The chair of the committee that will decide whether to approve Harrogate Spring Water’s plans to fell 500 trees and expand into the Pinewoods has said he has asked the council to look into moving the date of the meeting.
North Yorkshire Council announced on April 9 that its Harrogate and Knaresborough planning committee will meet on Friday (April 17) to decide on the plans.
A planning officer has recommended the expansion be approved.
The decision to give just six working days’ notice of a meeting to decide a planning application that dates back a decade and which has attracted more than 1,000 public responses, with 98.78% opposing it, has angered campaigners.
Pinewoods Conservation Group, the charity that manages the woodland in which the trees would be felled, said it had “the hallmarks of a decision being pushed through quickly to avoid proper scrutiny”.
The campaign group Save Rotary Wood suggested the short notice was a deliberate tactic to prevent it rallying support ahead of the meeting and Councillor Mike Schofield, a Green Party member whose Harlow and St George’s division on the council includes the site, described it as “not democracy”.

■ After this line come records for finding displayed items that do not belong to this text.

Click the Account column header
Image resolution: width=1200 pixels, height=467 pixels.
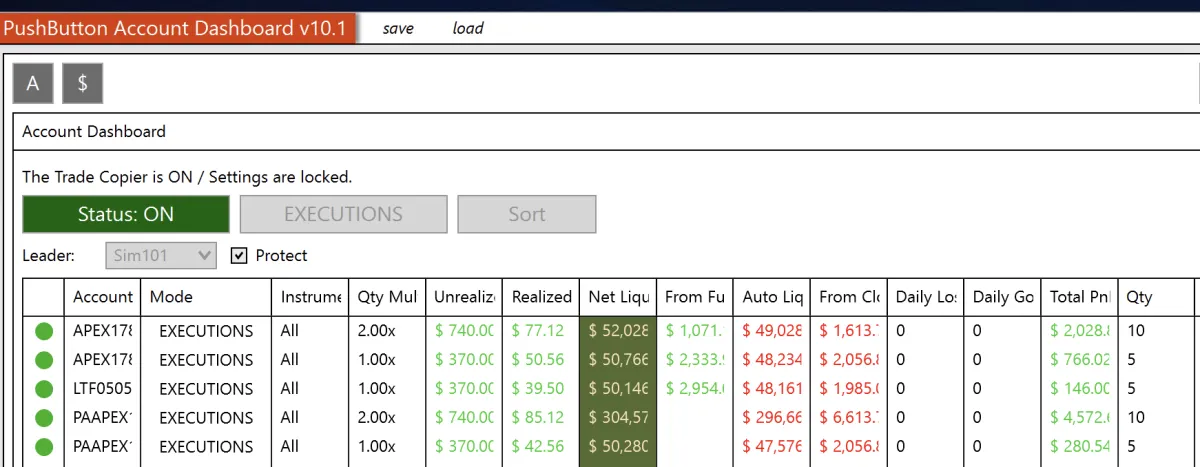coord(102,297)
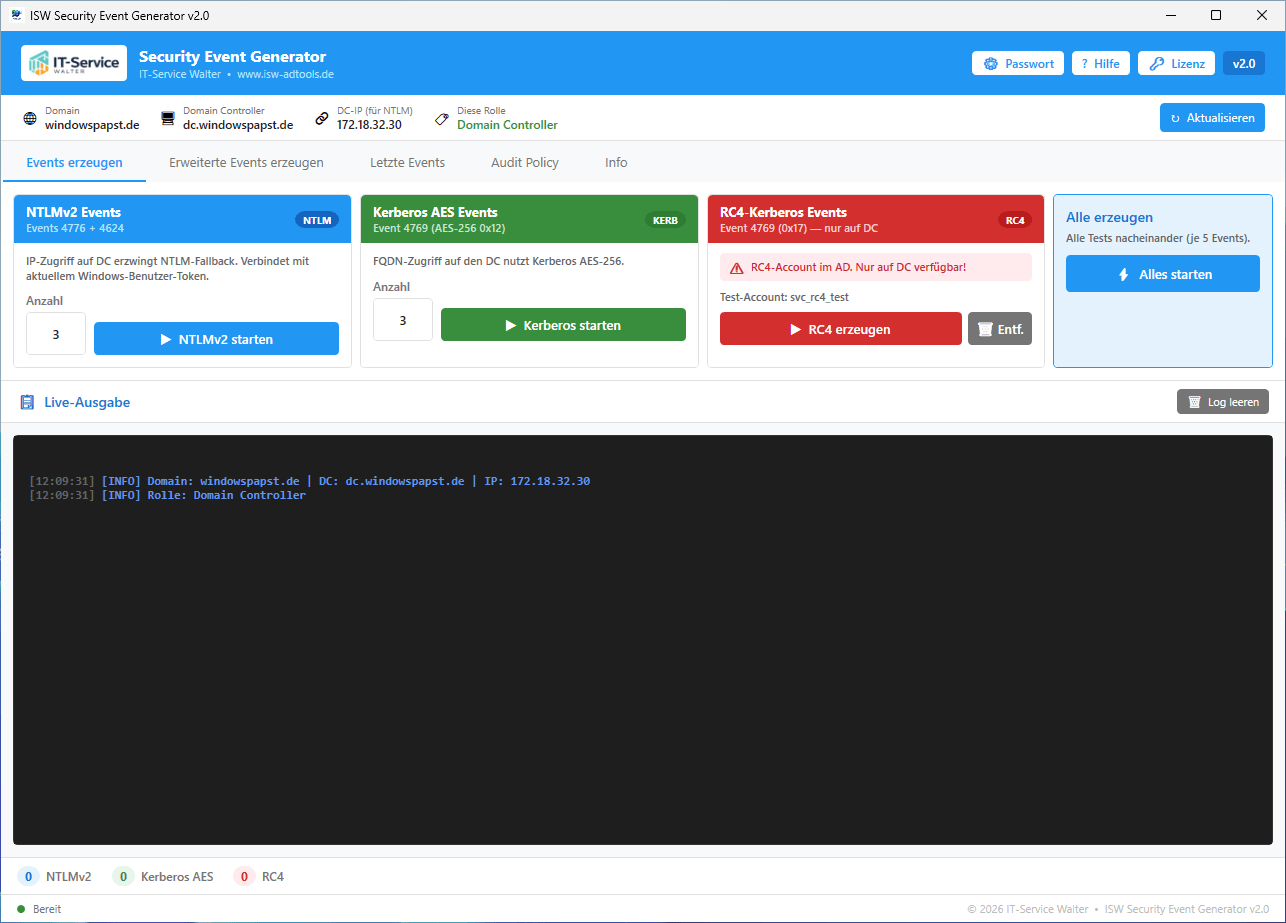Open the Hilfe dialog

tap(1100, 63)
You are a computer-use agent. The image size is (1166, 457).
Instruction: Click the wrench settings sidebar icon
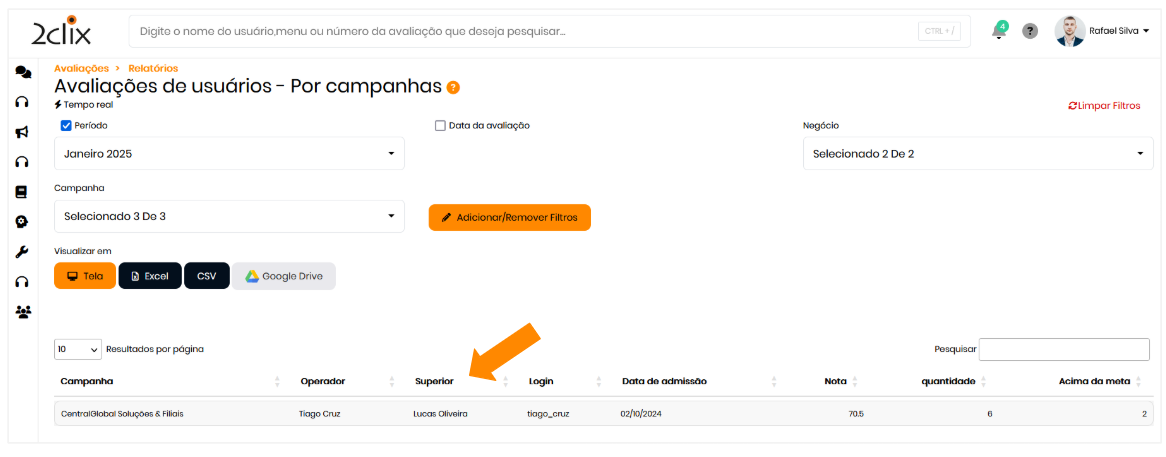(22, 252)
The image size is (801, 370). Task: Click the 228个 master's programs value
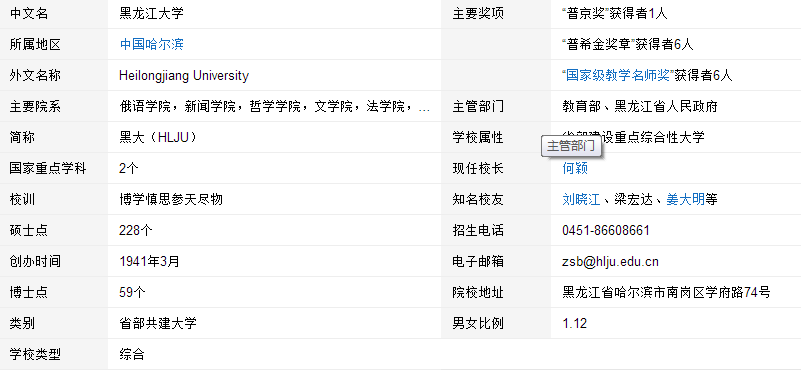(x=136, y=230)
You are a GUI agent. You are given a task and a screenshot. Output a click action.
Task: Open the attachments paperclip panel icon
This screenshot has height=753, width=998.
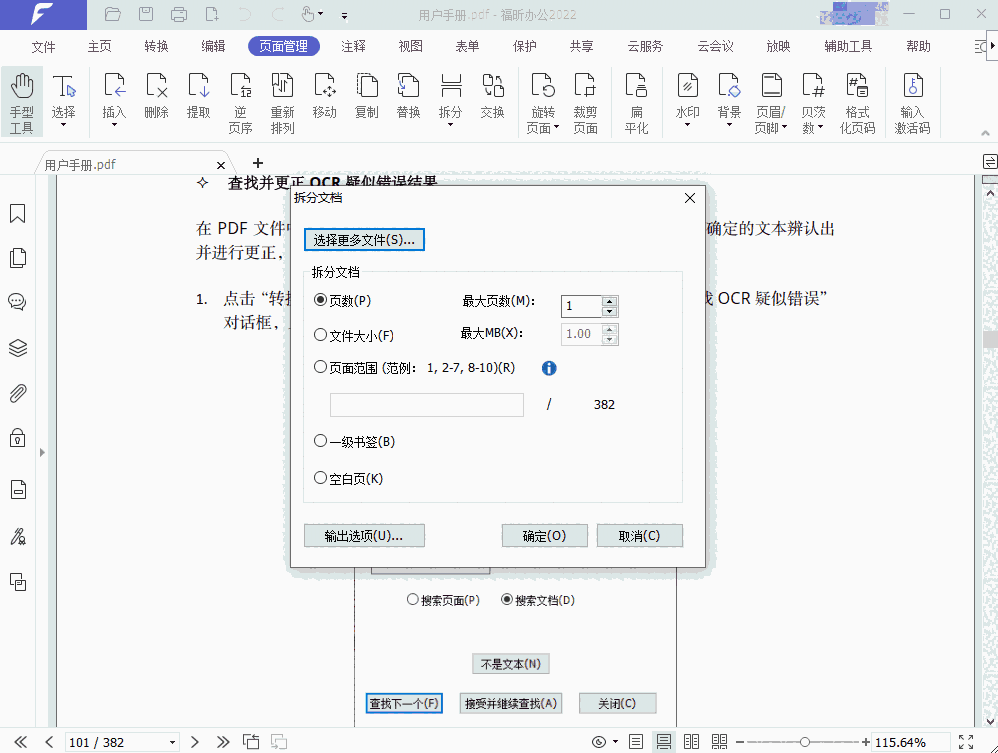tap(17, 393)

We asked Cllr Chris Aldred, the Liberal Democrat chair of the six-person planning committee, if he felt the concerns were legitimate and whether he had requested Friday’s meeting be put back.
Cllr Aldred said:
It is fair to say I have some sympathy with the views expressed by Pinewoods Conservation Group – and others – around the scheduling of this important planning committee meeting.
I have asked officers to look into the legalities of cancelling the meeting on Friday and moving the item for a decision at the scheduled planning committee meeting on the April 28 as a single agenda item meeting. The committee vice-chair, Cllr Haslam, is also in agreement with this approach.
The issue is now with the council’s chief legal officer and we expect a decision later today. The legal issue is if we can cancel a meeting once an agenda has been issued and publicly called. There are also practical considerations around other applications being provisionally scheduled for the 28th and the knock-on effects – legal and procedural — it would have in putting them back to later meetings.
Harrogate Spring Water, which is part of French multinational Danone, wants to fell the trees at the back of its headquarters on Harlow Moor Road to expand its bottling factory.
The company says the project would create 50 jobs and pump £17 million a year into the northern economy.
It has also pledged to plant 3,000 trees to compensate for the loss of 500 trees in the section of the Pinewoods known as Rotary Wood.
Council planning officer John Worthington has recommended the Liberal Democrat-controlled committee approve the scheme.
The councillors now have to decide whether to accept Mr Worthington’s recommendation, reject it or defer making a decision, as they did in October.
Four of the six councillors are Lib Dems, and Harrogate and Knaresborough MP Tom Gordon has spoken out against the scheme.